This PR makes a number of changes discussed in #23844.

During my testing, I discovered that Zig's generated syscall numbers for x32 were incorrect.

The x32 ABI requires that the syscall numbers be ORed with __X32_SYSCALL_BIT (which is 0x40000000) to distinguish them from x86_64 syscalls. However, Zig currently does not do this.

Perhaps this has not been an issue until now because the syscalls that were tested had the same "base" numbers as their x86_64 counterparts and had a similar enough ABI that things worked out. However, some syscalls do not have the same "base" number. As a result, trying to call these syscalls without the indicator bit set fails with ENOSYM.

I tried out two approaches to resolving this issue. The first you can see in commit 6ac528a. The second you can see in commit 7b20d52.

About that second approach, I haven't been able to test it myself as I haven't figured out how to run tools/generate_linux_syscalls.zig yet (I'm not sure how to get the headers it needs. Seems like it's more involved than simply pointing it at the kernel source code), but you can see my attempt at modifying that program to set the indicator bit. I reused the code that adds an "offset" for the mips syscalls.

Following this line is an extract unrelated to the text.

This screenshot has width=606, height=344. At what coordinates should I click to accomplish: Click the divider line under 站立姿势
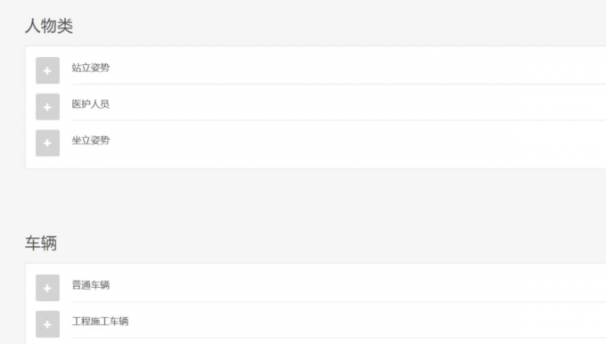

I'm not sure if that's appropriate. It would be more correct to OR it instead of adding, although you can see that musl also adds instead of ORing.

For the time being I've reverted the second approach and reapplied the first.

I'm not sure if this style of testing is what you would like to see, but I thought it the best way to make sure the syscall functions were implemented currently.

Once I got those tests implemented and passing, I went ahead and removed the usages of socketcall.


There is an additional note about the x32 ABI on the syscall man page that I think needs some attention:

Most of these additional system calls are actually identical to the system calls used for providing i386 compat. There are some notable exceptions, however, such as preadv2(2), which uses struct iovec entities with 4-byte pointers and sizes ("compat_iovec" in kernel terms), but passes an 8-byte pos argument in a single register and not two, as is done in every other ABI.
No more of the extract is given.